Mme Wong et moi avons vite compris que niveau communication, cela n'allait pas être simple. Je réussis tout de même à saisir assez rapidement que ma chambre était non seulement équipée d'un lit – rien de très original- mais également de fauteuils et canapés disposés à différents points stratégiques de la pièce (feng-shui peut-être ?), d'une télévision, d'un gigantesque aquarium dont je m'assurais immédiatement qu'il ne contenait pas de requin-baleine, d'une table et ses quatre chaises et d'un vaisselier où étaient entreposés verres et bouteilles : inutile de faire 15 ans d'apprentissage de la langue chinoise pour comprendre que ma chambre était le salon, et inversement. Isabel et Mme Wong avaient bien tenté de faire illusion en entourant le lit de longs rideaux roses, je n'étais pas certain que cela suffise à abriter mon intimité meurtrie. J'avais envie de mourir, ou au moins de pleurer, pour commencer. Je n'en fis rien, par égard pour Mme Wong qui continuait de gesticuler dans tous les sens en poursuivant la visite guidée, qui se déroula sans encombre, le reste de l'appartement correspondant à mes attentes d'Occidental désabusé.

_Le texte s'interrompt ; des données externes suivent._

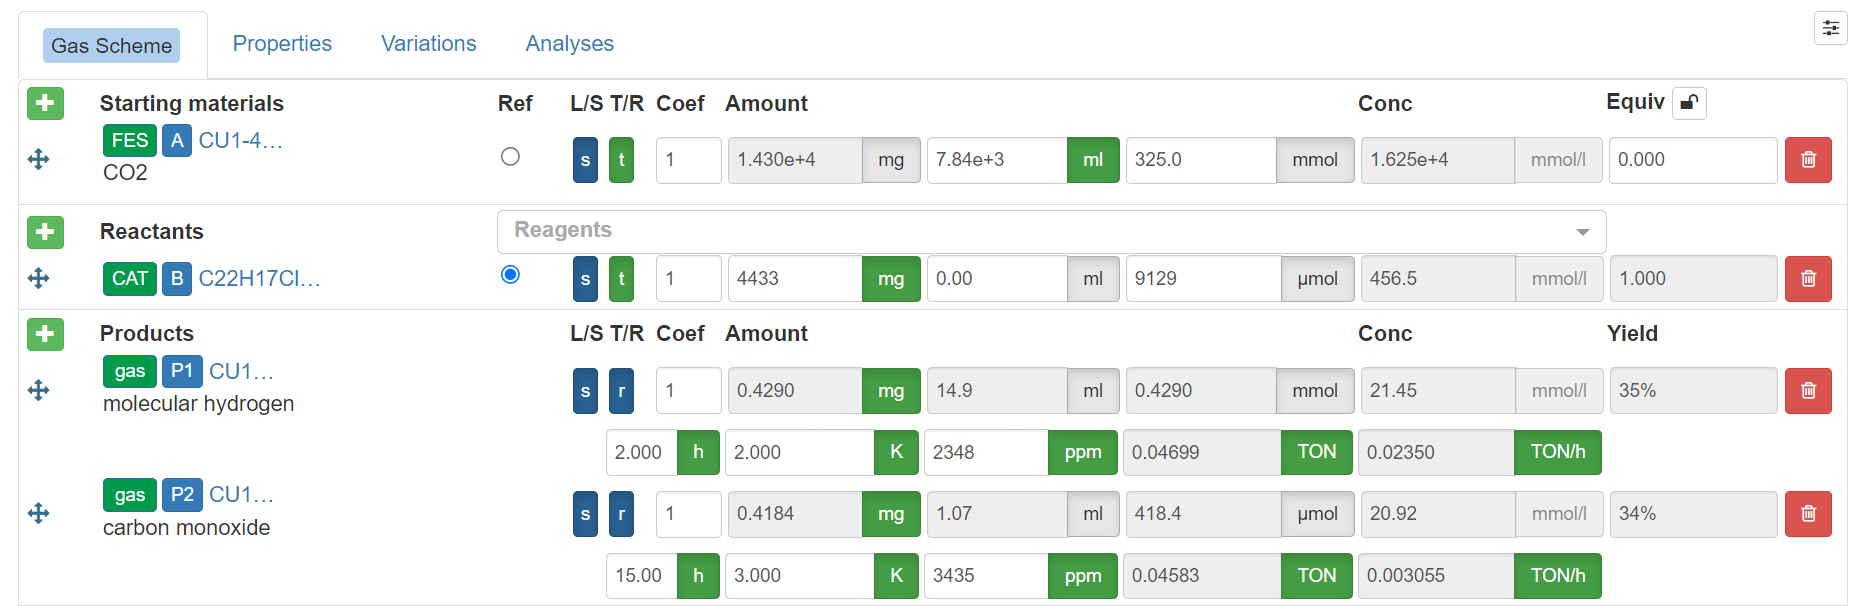Click green plus to add starting material
Screen dimensions: 1862x606
pos(45,103)
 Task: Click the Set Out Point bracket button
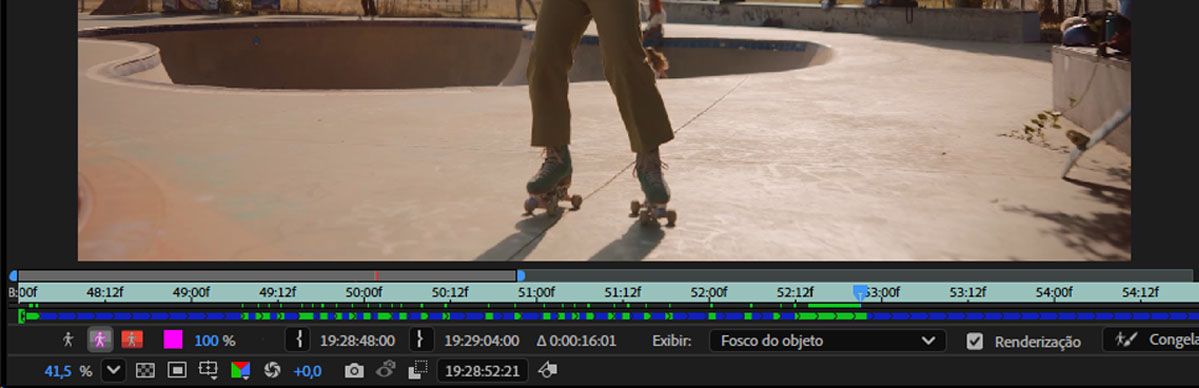(x=422, y=340)
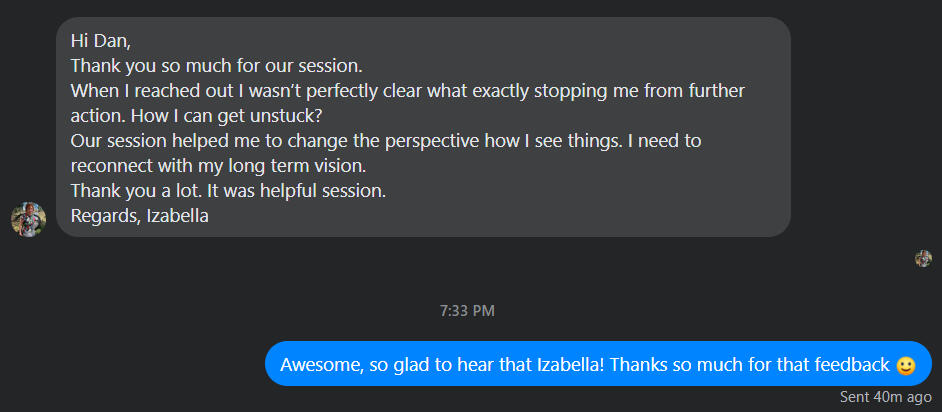Click the "Hi Dan," greeting line

[100, 41]
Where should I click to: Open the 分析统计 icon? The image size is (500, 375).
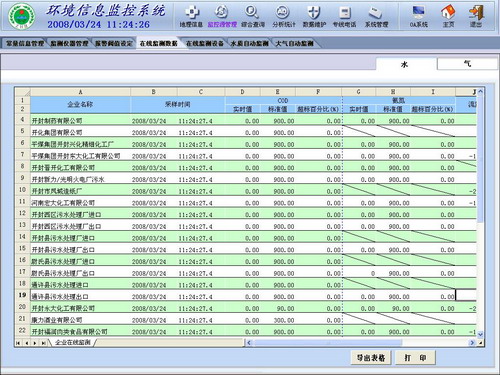(283, 12)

Mme Wong insista ce soir-là pour me nourrir d'une soupe faite maison, composée de nouilles de riz, de soja, d'œuf cuit dur et de bœuf. Un pur délice dont le mélange de saveurs me surprit fortement. Je sombrais cette première nuit derrière mes rideaux roses, triste mais repu.
Raconter en détail la suite de ce périple si mal débuté serait trop long. Contre toute attente, à grands renforts de mimiques -qui nous valurent quelques éclats de rire- et de soupes qui me firent saliver, Mme Wong réussit au fil des jours à me faire oublier ma propre petite personne. Je repartis plutôt heureux, impatient de raconter cette aventure à mes amis. Autour d'un verre…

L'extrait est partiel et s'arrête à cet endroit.